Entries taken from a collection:
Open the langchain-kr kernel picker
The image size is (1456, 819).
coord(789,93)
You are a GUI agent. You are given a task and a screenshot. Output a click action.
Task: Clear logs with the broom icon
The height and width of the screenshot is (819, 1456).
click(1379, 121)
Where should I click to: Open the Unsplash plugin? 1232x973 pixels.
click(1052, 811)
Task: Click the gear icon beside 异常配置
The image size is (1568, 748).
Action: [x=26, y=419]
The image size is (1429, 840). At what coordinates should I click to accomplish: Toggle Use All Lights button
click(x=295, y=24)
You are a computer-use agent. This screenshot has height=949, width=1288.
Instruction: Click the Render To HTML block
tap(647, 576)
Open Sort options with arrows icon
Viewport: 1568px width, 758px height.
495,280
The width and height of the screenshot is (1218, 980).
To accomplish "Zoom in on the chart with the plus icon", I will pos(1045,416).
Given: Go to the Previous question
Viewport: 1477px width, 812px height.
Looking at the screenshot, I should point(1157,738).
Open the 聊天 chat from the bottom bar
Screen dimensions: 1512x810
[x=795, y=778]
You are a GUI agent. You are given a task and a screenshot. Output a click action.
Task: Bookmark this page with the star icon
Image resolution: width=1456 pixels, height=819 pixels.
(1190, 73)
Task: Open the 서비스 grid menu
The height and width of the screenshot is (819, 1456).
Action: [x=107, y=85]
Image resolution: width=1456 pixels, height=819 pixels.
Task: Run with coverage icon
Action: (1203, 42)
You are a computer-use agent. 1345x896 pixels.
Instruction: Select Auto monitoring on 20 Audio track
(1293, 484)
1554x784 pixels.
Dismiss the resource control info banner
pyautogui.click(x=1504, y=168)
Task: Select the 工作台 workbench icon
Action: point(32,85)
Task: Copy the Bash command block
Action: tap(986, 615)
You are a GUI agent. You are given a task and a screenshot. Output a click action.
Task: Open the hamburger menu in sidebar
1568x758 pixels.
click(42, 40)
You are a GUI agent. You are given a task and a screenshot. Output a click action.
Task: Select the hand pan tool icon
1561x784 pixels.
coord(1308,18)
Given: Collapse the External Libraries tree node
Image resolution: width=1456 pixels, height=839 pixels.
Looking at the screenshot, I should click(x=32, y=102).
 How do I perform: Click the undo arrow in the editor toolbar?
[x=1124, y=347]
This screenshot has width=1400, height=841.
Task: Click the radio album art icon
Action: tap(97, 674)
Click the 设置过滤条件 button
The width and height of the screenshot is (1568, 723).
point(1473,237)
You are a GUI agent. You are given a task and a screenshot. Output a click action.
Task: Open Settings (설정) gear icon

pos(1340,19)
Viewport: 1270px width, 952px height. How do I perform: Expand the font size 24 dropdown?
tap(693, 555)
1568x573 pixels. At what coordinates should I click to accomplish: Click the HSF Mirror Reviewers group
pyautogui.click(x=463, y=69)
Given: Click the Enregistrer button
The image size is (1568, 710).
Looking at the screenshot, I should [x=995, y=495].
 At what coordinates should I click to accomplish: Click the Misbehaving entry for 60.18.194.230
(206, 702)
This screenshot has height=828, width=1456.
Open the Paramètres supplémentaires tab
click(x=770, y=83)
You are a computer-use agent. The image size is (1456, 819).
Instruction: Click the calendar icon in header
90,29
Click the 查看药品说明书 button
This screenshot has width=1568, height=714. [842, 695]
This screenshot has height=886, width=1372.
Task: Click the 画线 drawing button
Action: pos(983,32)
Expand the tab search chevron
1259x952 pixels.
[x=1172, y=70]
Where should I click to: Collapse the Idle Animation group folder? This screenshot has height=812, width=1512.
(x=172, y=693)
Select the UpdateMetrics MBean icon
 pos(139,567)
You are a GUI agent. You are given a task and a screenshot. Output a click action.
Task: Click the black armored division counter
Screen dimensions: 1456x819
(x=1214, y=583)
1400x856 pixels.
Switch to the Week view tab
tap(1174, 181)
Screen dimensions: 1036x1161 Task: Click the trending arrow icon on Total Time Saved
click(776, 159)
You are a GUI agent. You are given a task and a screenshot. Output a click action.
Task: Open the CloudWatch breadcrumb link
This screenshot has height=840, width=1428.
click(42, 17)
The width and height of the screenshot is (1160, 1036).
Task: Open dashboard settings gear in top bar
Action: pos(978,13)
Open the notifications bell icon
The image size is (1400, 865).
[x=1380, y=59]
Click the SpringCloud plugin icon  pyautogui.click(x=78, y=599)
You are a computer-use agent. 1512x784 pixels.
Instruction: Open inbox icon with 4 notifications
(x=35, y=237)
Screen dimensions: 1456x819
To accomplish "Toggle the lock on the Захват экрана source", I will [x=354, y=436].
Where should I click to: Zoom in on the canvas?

Exercise:
Copy every line of the data above exactly.

Answer box:
Open the langchain-kr kernel picker
The image size is (1456, 819).
coord(789,93)
You are a GUI agent. You are given a task and a screenshot. Output a click action.
Task: Clear logs with the broom icon
The height and width of the screenshot is (819, 1456).
click(1379, 121)
Where should I click to: Open the Unsplash plugin? 1232x973 pixels.
click(1052, 811)
Task: Click the gear icon beside 异常配置
The image size is (1568, 748).
Action: [x=26, y=419]
The image size is (1429, 840). At what coordinates should I click to accomplish: Toggle Use All Lights button
click(x=295, y=24)
You are a computer-use agent. This screenshot has height=949, width=1288.
Instruction: Click the Render To HTML block
tap(647, 576)
Open Sort options with arrows icon
Viewport: 1568px width, 758px height.
495,280
The width and height of the screenshot is (1218, 980).
To accomplish "Zoom in on the chart with the plus icon", I will pos(1045,416).
Given: Go to the Previous question
Viewport: 1477px width, 812px height.
Looking at the screenshot, I should point(1157,738).
Open the 聊天 chat from the bottom bar
Screen dimensions: 1512x810
[x=795, y=778]
You are a GUI agent. You are given a task and a screenshot. Output a click action.
Task: Bookmark this page with the star icon
Image resolution: width=1456 pixels, height=819 pixels.
(1190, 73)
Task: Open the 서비스 grid menu
The height and width of the screenshot is (819, 1456).
Action: [x=107, y=85]
Image resolution: width=1456 pixels, height=819 pixels.
Task: Run with coverage icon
Action: (1203, 42)
You are a computer-use agent. 1345x896 pixels.
Instruction: Select Auto monitoring on 20 Audio track
(1293, 484)
1554x784 pixels.
Dismiss the resource control info banner
pyautogui.click(x=1504, y=168)
Task: Select the 工作台 workbench icon
Action: point(32,85)
Task: Copy the Bash command block
Action: tap(986, 615)
You are a GUI agent. You are given a task and a screenshot. Output a click action.
Task: Open the hamburger menu in sidebar
1568x758 pixels.
click(42, 40)
You are a GUI agent. You are given a task and a screenshot. Output a click action.
Task: Select the hand pan tool icon
1561x784 pixels.
coord(1308,18)
Given: Collapse the External Libraries tree node
Image resolution: width=1456 pixels, height=839 pixels.
Looking at the screenshot, I should click(x=32, y=102).
 How do I perform: Click the undo arrow in the editor toolbar?
[x=1124, y=347]
This screenshot has width=1400, height=841.
Task: Click the radio album art icon
Action: tap(97, 674)
Click the 设置过滤条件 button
The width and height of the screenshot is (1568, 723).
point(1473,237)
You are a GUI agent. You are given a task and a screenshot. Output a click action.
Task: Open Settings (설정) gear icon

pos(1340,19)
Viewport: 1270px width, 952px height. How do I perform: Expand the font size 24 dropdown?
tap(693, 555)
1568x573 pixels. At what coordinates should I click to accomplish: Click the HSF Mirror Reviewers group
pyautogui.click(x=463, y=69)
Given: Click the Enregistrer button
The image size is (1568, 710).
Looking at the screenshot, I should [x=995, y=495].
 At what coordinates should I click to accomplish: Click the Misbehaving entry for 60.18.194.230
(206, 702)
This screenshot has height=828, width=1456.
Open the Paramètres supplémentaires tab
click(x=770, y=83)
You are a computer-use agent. The image size is (1456, 819).
Instruction: Click the calendar icon in header
90,29
Click the 查看药品说明书 button
This screenshot has width=1568, height=714. [842, 695]
This screenshot has height=886, width=1372.
Task: Click the 画线 drawing button
Action: pos(983,32)
Expand the tab search chevron
1259x952 pixels.
[x=1172, y=70]
Where should I click to: Collapse the Idle Animation group folder? This screenshot has height=812, width=1512.
(x=172, y=693)
Select the UpdateMetrics MBean icon
 pos(139,567)
You are a GUI agent. You are given a task and a screenshot. Output a click action.
Task: Click the black armored division counter
Screen dimensions: 1456x819
(x=1214, y=583)
1400x856 pixels.
Switch to the Week view tab
tap(1174, 181)
Screen dimensions: 1036x1161 Task: Click the trending arrow icon on Total Time Saved
click(776, 159)
You are a GUI agent. You are given a task and a screenshot. Output a click action.
Task: Open the CloudWatch breadcrumb link
This screenshot has height=840, width=1428.
click(42, 17)
The width and height of the screenshot is (1160, 1036).
Task: Open dashboard settings gear in top bar
Action: pos(978,13)
Open the notifications bell icon
The image size is (1400, 865).
[x=1380, y=59]
Click the SpringCloud plugin icon  pyautogui.click(x=78, y=599)
You are a computer-use agent. 1512x784 pixels.
Instruction: Open inbox icon with 4 notifications
(x=35, y=237)
Screen dimensions: 1456x819
To accomplish "Toggle the lock on the Захват экрана source", I will [x=354, y=436].
Where should I click to: Zoom in on the canvas?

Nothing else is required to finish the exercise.